Thursday, July 21, 2011

Saving Someone's Bacon

Piglets are among the cutest of baby animals. No, really. Go find some and coo over them.
I can guess what prompted this campaign: increased public attention on the treatment of pigs in confined systems, with pictures like these readily available on the internet, and stories about the Manitoba barn fire that killed 7500 pigs hitting close to home.

According to the Encyclopedia of Saskatchewan, the swine industry in Saskatchewan produces about  two million market hogs a year and employs about 8,000 people. "To put pig production into perspective on a local level," the article's writer says, "a typical 1,200 sow barn farrow-to-finish uses 8,600 acres of feed grains annually, provides employment for ten full-time and five indirect personnel, has annual sales revenues of $5 million, and provides nutrients in the form of manure to 3,600 acres over a three-year nutrient management program."

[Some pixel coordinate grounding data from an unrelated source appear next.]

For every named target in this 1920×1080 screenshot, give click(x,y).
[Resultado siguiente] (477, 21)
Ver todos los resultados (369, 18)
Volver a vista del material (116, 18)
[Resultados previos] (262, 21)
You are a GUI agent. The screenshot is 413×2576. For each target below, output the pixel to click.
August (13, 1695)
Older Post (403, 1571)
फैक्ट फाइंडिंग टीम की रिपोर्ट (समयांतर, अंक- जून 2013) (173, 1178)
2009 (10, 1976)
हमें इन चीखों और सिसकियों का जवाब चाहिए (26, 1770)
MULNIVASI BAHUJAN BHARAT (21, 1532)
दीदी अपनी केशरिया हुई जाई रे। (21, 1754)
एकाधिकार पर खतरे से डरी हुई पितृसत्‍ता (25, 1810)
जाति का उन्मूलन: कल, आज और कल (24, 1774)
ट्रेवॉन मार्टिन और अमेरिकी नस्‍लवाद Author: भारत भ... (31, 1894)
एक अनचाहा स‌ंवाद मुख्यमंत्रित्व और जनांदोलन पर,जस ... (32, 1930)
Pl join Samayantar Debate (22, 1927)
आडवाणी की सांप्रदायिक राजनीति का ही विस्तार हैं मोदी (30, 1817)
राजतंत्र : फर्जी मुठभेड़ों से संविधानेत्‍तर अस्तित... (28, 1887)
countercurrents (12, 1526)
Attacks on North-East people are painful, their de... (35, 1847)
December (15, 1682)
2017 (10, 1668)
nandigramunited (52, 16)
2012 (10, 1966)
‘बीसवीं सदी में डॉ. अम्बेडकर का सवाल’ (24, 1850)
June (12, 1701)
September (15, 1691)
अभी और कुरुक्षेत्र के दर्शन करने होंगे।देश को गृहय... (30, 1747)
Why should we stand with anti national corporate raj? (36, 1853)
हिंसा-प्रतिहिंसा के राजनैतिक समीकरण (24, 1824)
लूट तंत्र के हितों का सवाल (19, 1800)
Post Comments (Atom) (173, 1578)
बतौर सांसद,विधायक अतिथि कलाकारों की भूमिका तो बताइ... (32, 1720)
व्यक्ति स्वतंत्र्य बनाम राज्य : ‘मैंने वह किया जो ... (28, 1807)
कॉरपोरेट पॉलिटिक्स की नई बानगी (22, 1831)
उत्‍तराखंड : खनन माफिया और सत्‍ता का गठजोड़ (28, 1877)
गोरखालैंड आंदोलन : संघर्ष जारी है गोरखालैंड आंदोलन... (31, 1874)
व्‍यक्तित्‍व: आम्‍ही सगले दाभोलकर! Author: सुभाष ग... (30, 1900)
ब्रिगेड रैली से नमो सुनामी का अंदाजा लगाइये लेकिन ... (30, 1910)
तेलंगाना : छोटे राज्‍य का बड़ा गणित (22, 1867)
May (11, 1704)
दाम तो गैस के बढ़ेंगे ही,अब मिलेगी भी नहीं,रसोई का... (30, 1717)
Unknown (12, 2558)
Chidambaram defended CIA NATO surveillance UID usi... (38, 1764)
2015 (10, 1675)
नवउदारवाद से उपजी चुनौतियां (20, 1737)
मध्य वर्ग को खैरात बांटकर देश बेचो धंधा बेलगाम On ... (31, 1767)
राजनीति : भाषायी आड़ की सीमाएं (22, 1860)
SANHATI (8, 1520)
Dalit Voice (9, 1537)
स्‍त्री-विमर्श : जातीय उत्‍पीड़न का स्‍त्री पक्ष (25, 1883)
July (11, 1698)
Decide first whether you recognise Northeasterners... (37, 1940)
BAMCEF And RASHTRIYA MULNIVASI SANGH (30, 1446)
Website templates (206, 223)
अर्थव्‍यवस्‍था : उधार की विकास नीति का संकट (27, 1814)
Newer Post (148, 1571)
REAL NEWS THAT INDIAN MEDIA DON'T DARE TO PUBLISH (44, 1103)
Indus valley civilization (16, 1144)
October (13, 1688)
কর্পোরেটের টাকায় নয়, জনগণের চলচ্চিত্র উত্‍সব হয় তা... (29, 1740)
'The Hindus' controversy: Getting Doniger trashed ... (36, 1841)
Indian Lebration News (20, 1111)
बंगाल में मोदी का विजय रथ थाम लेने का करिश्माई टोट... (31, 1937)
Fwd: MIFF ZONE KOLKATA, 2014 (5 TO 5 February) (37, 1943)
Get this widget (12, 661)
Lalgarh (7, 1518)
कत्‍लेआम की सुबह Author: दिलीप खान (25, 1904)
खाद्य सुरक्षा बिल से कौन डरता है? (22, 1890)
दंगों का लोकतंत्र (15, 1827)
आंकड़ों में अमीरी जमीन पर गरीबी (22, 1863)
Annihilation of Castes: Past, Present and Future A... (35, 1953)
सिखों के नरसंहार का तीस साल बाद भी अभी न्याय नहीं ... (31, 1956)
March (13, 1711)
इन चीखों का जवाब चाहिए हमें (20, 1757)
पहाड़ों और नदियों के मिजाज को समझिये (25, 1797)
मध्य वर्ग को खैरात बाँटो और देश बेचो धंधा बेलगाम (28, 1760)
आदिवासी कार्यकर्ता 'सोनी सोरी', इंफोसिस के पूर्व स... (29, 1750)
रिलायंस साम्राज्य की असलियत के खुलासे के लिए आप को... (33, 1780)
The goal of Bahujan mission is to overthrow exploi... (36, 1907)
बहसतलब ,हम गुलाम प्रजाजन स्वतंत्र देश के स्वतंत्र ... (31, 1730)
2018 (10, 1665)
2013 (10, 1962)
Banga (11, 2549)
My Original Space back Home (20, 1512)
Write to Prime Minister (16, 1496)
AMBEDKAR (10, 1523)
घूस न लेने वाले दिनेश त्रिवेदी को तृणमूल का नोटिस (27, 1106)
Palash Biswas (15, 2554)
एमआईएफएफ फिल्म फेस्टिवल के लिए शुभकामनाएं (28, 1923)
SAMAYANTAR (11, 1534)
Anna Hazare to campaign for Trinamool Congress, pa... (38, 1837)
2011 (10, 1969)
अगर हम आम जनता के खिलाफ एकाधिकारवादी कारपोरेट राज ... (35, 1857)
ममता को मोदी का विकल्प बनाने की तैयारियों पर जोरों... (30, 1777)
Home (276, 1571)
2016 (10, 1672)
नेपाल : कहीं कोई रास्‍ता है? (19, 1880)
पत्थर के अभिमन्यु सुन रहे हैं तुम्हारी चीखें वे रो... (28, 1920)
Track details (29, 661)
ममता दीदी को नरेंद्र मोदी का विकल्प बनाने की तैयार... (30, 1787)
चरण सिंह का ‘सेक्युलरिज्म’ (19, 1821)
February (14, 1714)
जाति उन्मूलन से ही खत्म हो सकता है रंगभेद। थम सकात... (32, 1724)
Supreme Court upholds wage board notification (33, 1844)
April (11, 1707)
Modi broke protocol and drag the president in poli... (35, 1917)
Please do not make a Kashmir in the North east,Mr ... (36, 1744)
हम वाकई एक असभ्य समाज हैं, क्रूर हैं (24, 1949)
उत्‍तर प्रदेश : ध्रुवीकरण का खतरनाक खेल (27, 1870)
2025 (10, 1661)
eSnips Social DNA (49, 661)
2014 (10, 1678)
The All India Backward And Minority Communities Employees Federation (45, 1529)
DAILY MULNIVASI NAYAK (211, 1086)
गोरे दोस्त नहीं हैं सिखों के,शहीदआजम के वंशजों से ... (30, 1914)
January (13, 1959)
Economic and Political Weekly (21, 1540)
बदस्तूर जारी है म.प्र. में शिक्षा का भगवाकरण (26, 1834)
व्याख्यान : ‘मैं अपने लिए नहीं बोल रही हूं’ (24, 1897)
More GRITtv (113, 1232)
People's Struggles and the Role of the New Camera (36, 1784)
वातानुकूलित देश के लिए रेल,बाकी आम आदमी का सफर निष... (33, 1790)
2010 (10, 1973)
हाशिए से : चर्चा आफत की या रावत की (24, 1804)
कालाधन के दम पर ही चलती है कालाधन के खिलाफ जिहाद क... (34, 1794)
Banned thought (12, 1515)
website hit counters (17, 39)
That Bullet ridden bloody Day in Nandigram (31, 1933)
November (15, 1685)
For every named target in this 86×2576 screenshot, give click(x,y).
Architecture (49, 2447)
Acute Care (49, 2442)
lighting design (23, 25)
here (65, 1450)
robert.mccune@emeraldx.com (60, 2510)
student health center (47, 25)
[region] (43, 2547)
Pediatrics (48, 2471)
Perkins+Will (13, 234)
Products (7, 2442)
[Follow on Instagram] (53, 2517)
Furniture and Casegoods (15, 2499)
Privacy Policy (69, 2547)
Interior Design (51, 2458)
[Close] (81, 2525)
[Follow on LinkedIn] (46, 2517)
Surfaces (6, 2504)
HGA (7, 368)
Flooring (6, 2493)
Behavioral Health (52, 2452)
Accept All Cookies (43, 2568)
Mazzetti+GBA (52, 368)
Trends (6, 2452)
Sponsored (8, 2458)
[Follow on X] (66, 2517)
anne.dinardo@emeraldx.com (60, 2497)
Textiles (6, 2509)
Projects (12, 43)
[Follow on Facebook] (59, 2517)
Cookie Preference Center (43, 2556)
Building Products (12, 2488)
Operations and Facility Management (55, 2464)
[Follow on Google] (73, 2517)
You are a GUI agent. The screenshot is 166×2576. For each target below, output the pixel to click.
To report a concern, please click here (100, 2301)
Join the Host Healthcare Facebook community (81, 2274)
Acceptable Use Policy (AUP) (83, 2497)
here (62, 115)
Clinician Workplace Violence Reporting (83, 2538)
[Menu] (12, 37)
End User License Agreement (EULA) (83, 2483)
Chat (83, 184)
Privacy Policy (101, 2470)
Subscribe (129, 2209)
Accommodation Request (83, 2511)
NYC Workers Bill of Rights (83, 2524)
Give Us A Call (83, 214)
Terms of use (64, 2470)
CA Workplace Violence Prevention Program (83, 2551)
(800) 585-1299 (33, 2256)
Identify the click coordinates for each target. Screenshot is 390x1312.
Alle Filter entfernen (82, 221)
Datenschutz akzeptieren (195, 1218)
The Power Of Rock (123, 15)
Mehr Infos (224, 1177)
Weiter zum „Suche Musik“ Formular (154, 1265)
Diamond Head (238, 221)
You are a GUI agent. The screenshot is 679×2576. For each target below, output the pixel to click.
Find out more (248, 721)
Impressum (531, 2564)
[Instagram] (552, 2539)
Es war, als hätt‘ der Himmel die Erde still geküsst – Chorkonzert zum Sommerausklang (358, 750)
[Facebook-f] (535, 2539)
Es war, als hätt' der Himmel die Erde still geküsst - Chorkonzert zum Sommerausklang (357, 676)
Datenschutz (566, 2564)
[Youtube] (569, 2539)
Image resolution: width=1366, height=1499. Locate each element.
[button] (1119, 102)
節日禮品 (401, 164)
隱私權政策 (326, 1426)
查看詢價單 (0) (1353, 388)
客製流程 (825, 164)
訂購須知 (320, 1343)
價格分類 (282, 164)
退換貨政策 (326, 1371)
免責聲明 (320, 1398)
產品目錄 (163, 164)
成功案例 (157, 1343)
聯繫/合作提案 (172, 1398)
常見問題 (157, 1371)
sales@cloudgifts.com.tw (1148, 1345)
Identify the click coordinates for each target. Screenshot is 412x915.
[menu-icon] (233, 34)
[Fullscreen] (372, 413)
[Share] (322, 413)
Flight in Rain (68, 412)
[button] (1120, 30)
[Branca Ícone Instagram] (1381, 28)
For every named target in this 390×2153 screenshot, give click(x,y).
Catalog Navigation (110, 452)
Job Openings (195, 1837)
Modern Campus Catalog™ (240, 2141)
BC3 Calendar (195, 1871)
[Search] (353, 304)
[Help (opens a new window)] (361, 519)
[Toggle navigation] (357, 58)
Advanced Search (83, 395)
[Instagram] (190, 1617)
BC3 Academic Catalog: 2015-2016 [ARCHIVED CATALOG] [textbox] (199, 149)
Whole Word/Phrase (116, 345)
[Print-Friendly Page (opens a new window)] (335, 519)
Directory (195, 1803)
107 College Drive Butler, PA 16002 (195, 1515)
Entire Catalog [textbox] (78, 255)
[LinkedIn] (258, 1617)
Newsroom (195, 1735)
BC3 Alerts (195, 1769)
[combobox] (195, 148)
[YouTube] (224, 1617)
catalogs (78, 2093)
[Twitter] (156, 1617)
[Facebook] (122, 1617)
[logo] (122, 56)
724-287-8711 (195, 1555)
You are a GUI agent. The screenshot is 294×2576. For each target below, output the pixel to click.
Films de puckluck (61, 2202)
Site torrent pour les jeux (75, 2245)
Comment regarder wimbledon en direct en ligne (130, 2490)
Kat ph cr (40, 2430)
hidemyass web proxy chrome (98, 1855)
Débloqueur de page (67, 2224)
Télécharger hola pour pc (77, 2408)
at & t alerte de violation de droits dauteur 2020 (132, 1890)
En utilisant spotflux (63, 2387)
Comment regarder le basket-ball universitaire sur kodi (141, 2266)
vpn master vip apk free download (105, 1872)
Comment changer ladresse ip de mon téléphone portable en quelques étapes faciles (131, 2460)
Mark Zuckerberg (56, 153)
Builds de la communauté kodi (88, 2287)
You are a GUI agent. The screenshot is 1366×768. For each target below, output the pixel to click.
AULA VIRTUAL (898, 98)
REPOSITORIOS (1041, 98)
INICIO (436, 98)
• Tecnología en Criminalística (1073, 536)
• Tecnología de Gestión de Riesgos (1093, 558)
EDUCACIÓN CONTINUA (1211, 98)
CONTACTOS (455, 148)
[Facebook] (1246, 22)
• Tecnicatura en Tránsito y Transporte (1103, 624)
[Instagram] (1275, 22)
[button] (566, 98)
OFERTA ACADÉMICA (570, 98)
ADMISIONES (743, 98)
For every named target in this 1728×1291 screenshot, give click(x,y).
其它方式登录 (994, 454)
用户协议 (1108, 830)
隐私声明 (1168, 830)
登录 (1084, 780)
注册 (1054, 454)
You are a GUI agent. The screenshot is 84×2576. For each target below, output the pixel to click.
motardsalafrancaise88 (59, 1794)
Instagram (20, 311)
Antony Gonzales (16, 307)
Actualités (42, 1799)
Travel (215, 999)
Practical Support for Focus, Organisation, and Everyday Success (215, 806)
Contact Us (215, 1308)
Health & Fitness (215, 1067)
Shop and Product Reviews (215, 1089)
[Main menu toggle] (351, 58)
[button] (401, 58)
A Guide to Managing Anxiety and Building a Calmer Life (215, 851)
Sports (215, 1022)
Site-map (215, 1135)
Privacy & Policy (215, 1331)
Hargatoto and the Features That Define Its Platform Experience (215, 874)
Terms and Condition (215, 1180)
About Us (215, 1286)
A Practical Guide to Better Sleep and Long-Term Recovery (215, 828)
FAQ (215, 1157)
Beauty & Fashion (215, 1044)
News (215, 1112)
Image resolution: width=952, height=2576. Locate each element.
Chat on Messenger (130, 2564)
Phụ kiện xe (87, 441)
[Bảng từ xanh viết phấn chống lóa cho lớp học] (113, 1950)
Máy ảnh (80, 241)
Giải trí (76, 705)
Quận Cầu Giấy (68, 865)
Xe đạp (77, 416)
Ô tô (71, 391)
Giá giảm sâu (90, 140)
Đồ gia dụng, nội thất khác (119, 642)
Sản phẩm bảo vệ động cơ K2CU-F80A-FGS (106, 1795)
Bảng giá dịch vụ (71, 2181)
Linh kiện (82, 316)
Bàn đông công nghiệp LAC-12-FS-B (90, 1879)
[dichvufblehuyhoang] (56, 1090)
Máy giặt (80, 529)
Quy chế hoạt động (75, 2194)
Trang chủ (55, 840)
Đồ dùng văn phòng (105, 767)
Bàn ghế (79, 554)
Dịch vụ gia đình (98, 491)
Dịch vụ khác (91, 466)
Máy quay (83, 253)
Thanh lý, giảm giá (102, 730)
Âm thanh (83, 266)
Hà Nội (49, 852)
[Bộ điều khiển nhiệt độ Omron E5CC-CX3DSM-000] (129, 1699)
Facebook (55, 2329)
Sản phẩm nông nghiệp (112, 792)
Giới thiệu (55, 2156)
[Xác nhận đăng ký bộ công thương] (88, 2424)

I'm more familiar with other aspects of the hog industry in Saskatchewan.
Like the fact that in 1976 there were 12,246 farms raising pigs in Saskatchewan and by 2006 there were only 930. In 1976, 85% of the pigs were raised on farms with 2,600 or fewer animals. By 2006 over 90% were raised on farms with over 2,600 pigs.

Like the fact that Big Sky Farms, Saskatchewan's largest hog producer, applied for creditor protection in 2009, 90 million dollars in debt, and ended up repaying farmers whom it owed more than $4,000 (for purchases such as feed) 10 cents on the dollar. Oh, and if you were ruined by their bankruptcy? Maybe you can get a job - they're hiring. And don't worry - the more dangerous, low-paying jobs in the sector will probably go to immigrants.

Like the fact that intensive hog operations contribute disproportionately to water pollution, as Manitoba has found: this year's rapid algae blooms on Lake Winnipeg resulting in the Manitoba government tightening hog-industry regulation. Increased phosphorous levels are entering the lake from livestock farming, pollution from cities and through wetland loss. "Phosphorous levels in the lake are now worse than they were in Lake Erie when people were describing that lake as dead," said Dr. Peter Leavitt at the conclusion of his five-year study of the problem.

I think the hog industry has a ways to go to counter these perceptions. Perhaps by changing the facts. I'd like to see them go that distance!